Saved data entries:

* * * * * * * * *

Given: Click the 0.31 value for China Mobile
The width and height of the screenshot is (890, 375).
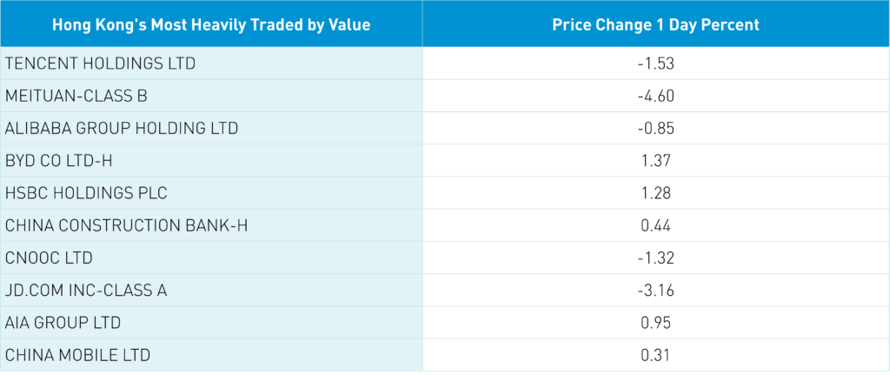Looking at the screenshot, I should tap(656, 355).
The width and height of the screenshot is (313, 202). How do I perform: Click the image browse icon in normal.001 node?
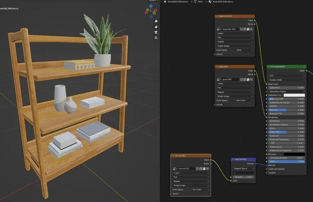click(x=175, y=168)
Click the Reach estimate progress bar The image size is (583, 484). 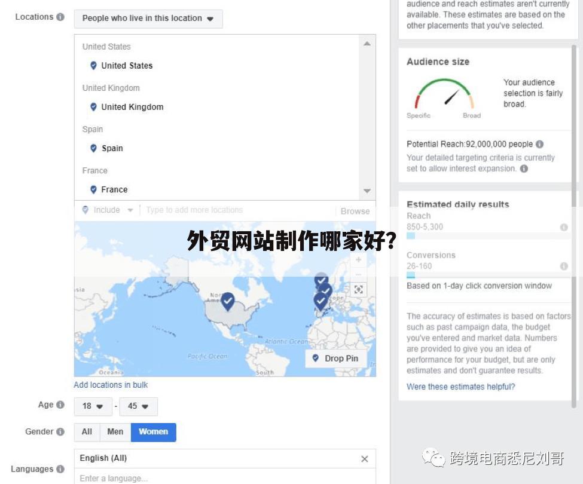click(410, 235)
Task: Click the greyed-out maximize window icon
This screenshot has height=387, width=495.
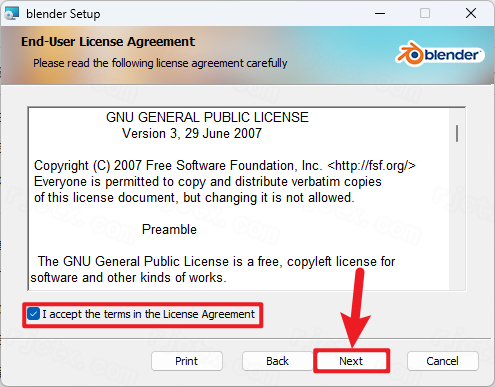Action: (425, 14)
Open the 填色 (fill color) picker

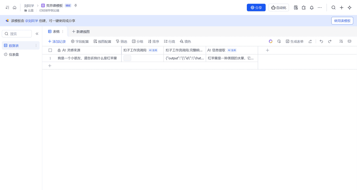point(185,41)
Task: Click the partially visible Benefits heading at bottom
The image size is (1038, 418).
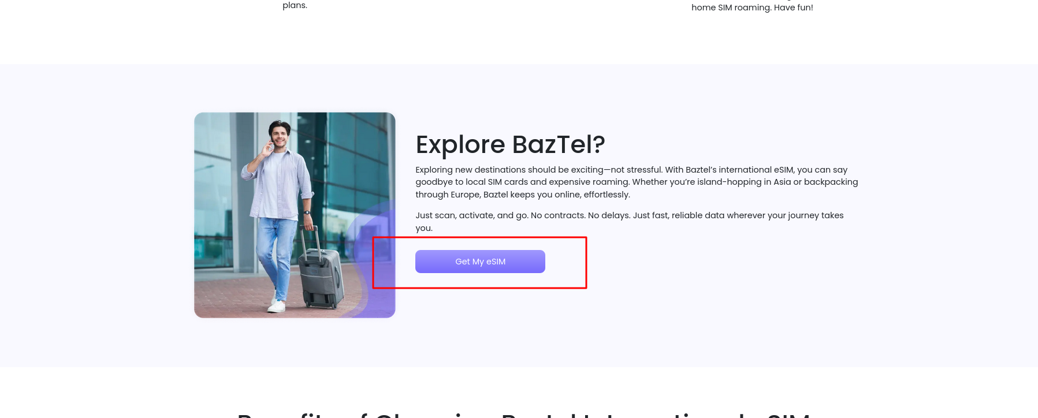Action: 523,414
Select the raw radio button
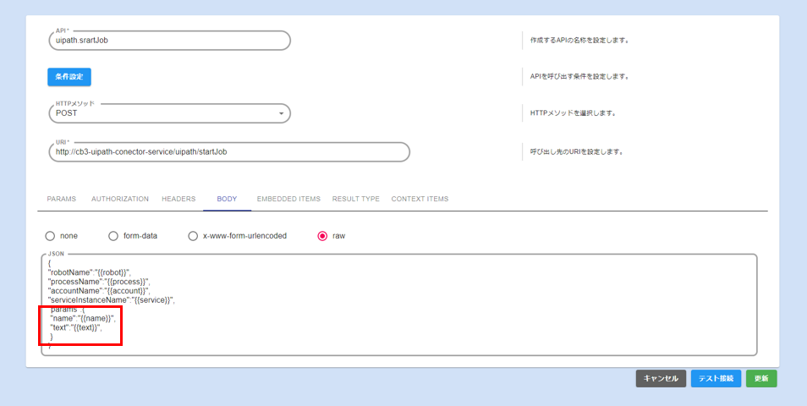807x406 pixels. pyautogui.click(x=322, y=236)
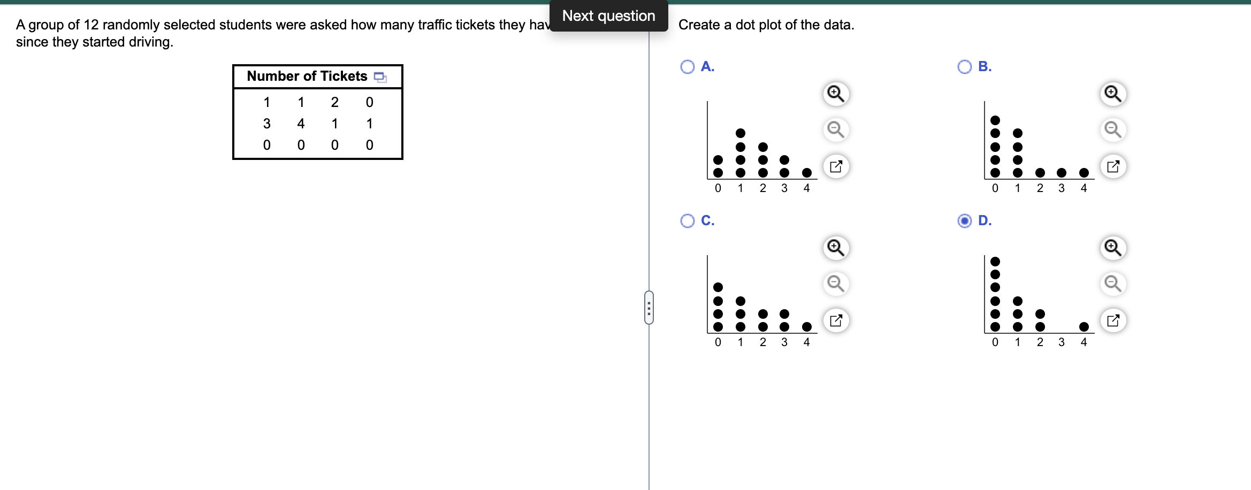Click the blue D option label

pyautogui.click(x=985, y=220)
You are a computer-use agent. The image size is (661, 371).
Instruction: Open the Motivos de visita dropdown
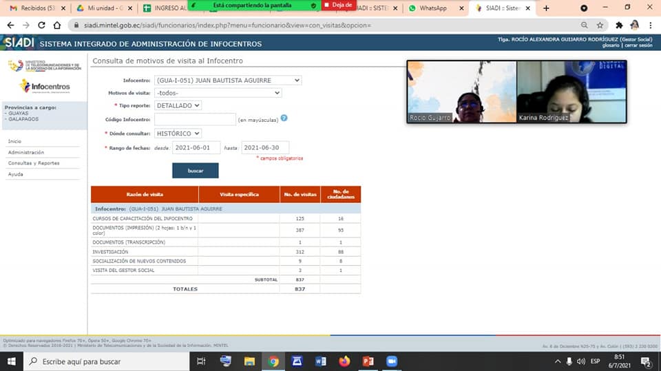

* * * * * * * * *

# [Problem details]
Copy only these lines from the records above, exactly: the one with "Open the 填色 (fill color) picker", the one with "You are a computer-use", and those between. Skip the pictures.

# [Response]
Open the 填色 (fill color) picker

point(185,41)
Task: Click the partially visible Benefits heading at bottom
The image size is (1038, 418).
Action: 523,414
Select the raw radio button
807x406 pixels. pyautogui.click(x=322, y=236)
Click the blue D option label

pyautogui.click(x=985, y=220)
You are a computer-use agent. The image size is (661, 371).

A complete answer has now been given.